I knew that quilting cotton wasn’t going to be the best choice for this pattern due to the draping, but it was really calling to be made up, so I thought I’d give it a go and see what happened. It didn’t turn out too badly, although sadly the draping isn’t as soft (funny, that) and the stitching details of the dress get lost in the busy pattern of the cotton, which is something I hadn’t thought about beforehand (oops! Lesson learnt there). But hey, that’s just how I roll – see what fabrics a pattern calls for, then completely ignore the recommendations. Yep.
The pattern is a re-released vintage Butterick design from 1946. It’s up on the with it’s original picture, and it looks like a pretty faithful re-release of the original pattern, which is quite cool. It’s the first time I’ve really tried a classic 1940’s style, so I wasn’t too sure how it would go on me, but hey, it’s all about trying new things, right? The pattern itself is quite lovely – soft draping from one shoulder, and interesting gathers and seam details. Unlike a lot of the 1940’s patterns that have been re-released (or at least, unlike the ones I’ve found) the waistline is at the natural waist, rather than a dropped waist style. (Those dropped waists make me nervous – I’m too much of an hourglass and I just don’t think I’ll get away with them very well at all!) It’s not my usual style at all (since I lean very heavily towards the ‘New Look’ styles from the 1950’s), but in the end I quite like it! I think I’ll make it up again, but next time in a heavy knit so it drapes and hangs well (and in a heavy knit, with those long sleeves, I think it’ll be great as a winter dress).
I did make a couple of adjustments to the pattern. I totally forgot to do a small bust adjustment until it was too late, but I happily found that this style didn’t need one (yay!). I did move the opening and made it an invisible zip up the centre back instead (I just can’t get into those side-opening dresses with sleeves – my shoulders are a bit too broad and I get stuck halfway out of them again, which causes embarrasment, messy hair, and often a seam to pop. Not so good, so I just avoid making them, even if they are the ‘proper’ vintage way to do things!). And because I changed to a centre back zip, I didn’t need the snap fasteners at the left hand side of the bodice, so I just stitched it closed. If I make the pattern up again, I’ll make the same adjustments as they work better for my body type. Oh yes, and I left out the shoulder pads – my shoulders really don’t need them, I don’t think!
I loved the print on this fabric – here it is up close so you can all appreciate the cute floral design as well.

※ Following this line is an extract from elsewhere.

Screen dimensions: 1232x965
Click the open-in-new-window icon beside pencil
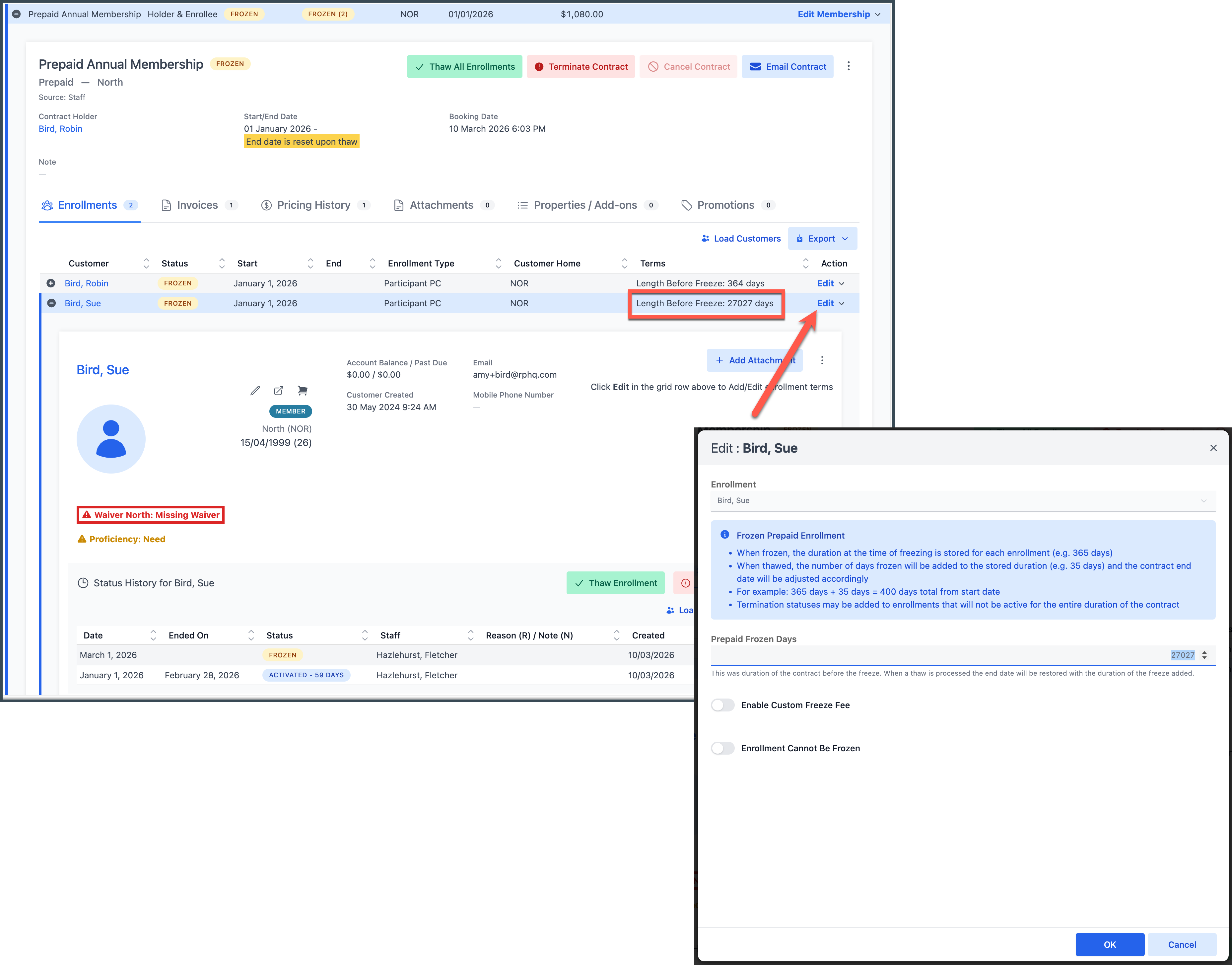(278, 390)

The hat itself was a bit of quick job – I whipped it up pretty fast out of craft felt (yes, I know it’s a big no-no but this was just an experiment to see if I wanted to go to the trouble of making a decent hat!) in under half an hour. I was originally using the felt as a lining for stiffness, but then I couldn’t decide what fabric to cover it with, and the grey went fine with the dress, so I left it this way and clipped on a flower I got from my lovely friend Iris. It’s kind of cute, although I doubt I’ll ever wear it. I love hats on other people, but they’re just not really my thing, no matter how I try them.

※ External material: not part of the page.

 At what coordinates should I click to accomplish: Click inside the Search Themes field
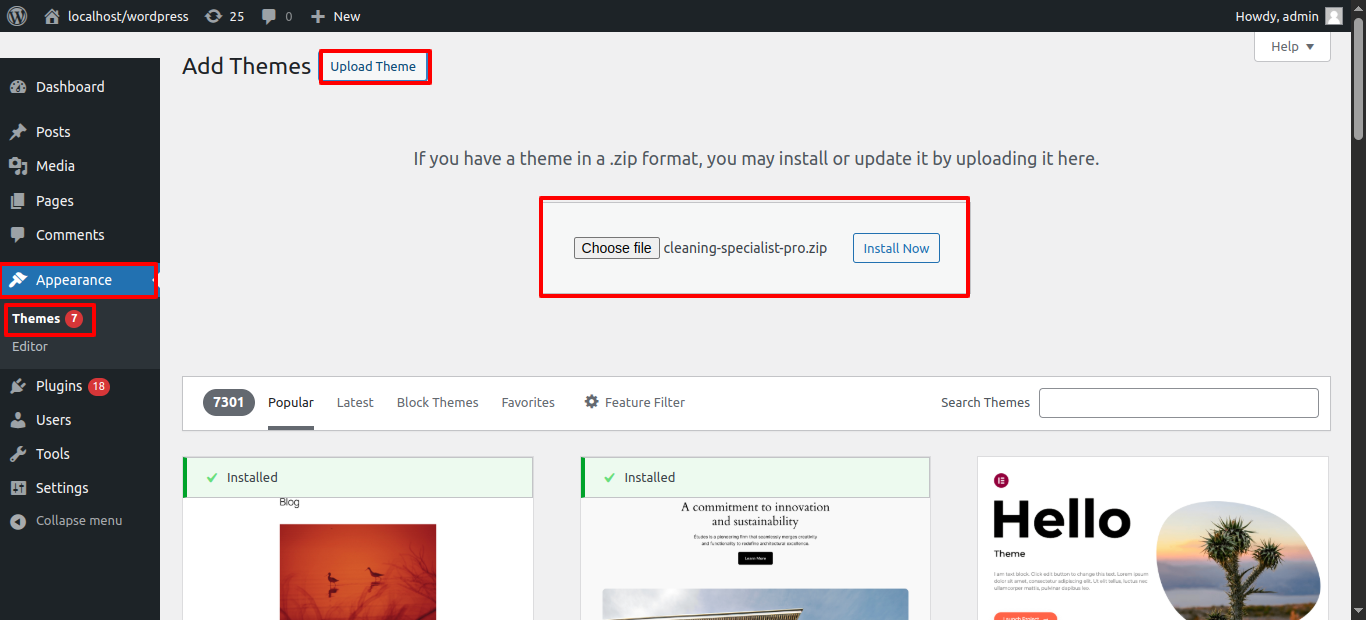pos(1178,403)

There was meant to be a self-fabric tie belt with the dress, but after cutting it out I thought that with the pattern it was likely to be a bit too much, so I haven’t gotten around to sewing it up yet. Maybe I will, maybe I won’t. I quite like the narrow red belt paired with this dress anyway, for the contrast.
The belt pattern piece amused me – they’ve made a typo on it, and put ‘bell’ instead of ‘belt’. I’m guessing that the translations are done automatically, since the other languages seem to be faithful translations of ‘bell’. Oops!

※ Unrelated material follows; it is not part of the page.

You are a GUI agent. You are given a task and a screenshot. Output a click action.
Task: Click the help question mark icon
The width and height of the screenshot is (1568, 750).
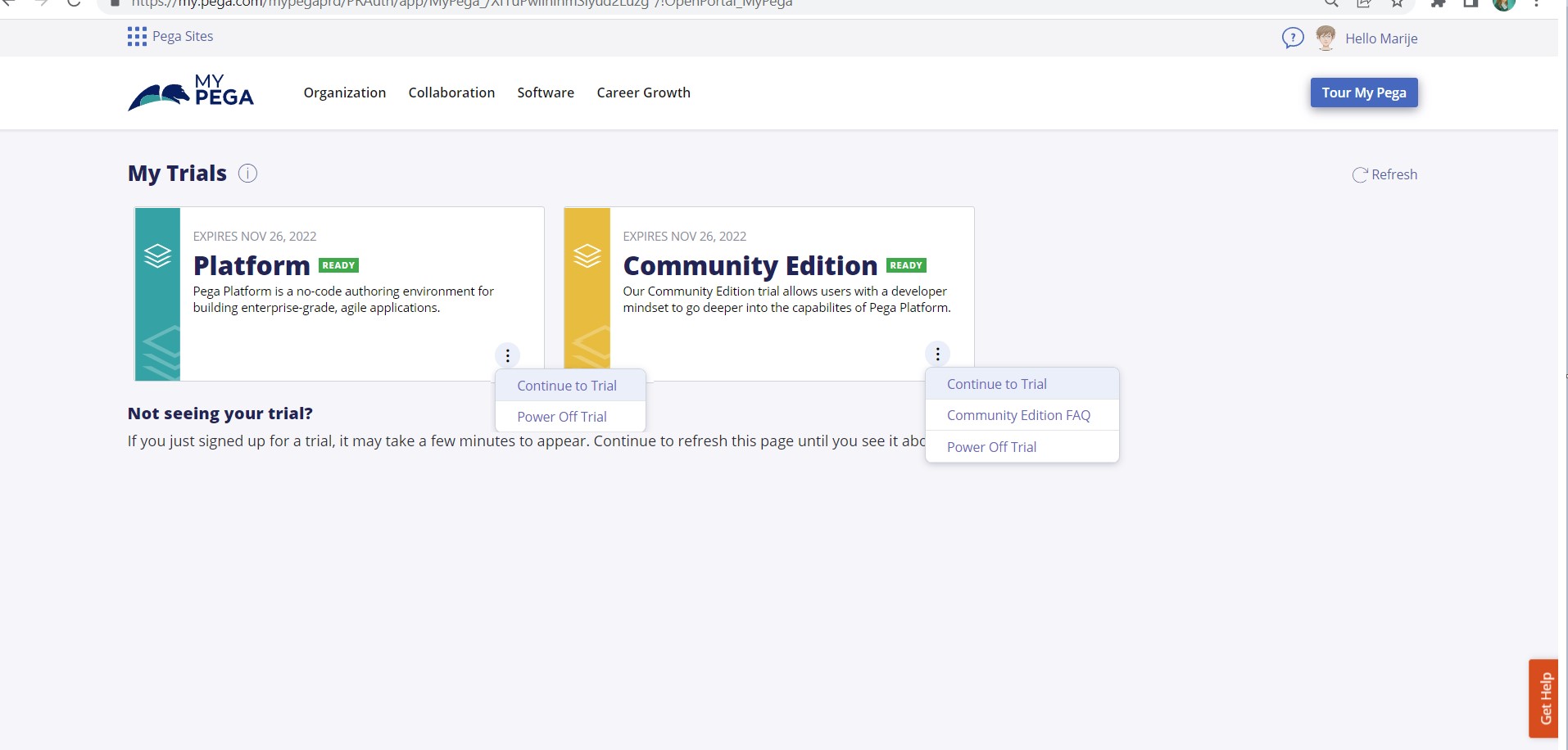coord(1292,38)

Will I wear this dress? I must admit that I’m not so sure. The neckline doesn’t really suit me as well as other dresses I own, and the short sleeves aren’t really ideal for summer or winter (since it’s harder to wear a long-sleeved top under a short-sleeved dress than it is to wear one under a sleeveless dress). Hmmm. I don’t know. What do you all think – wear it, or give it away?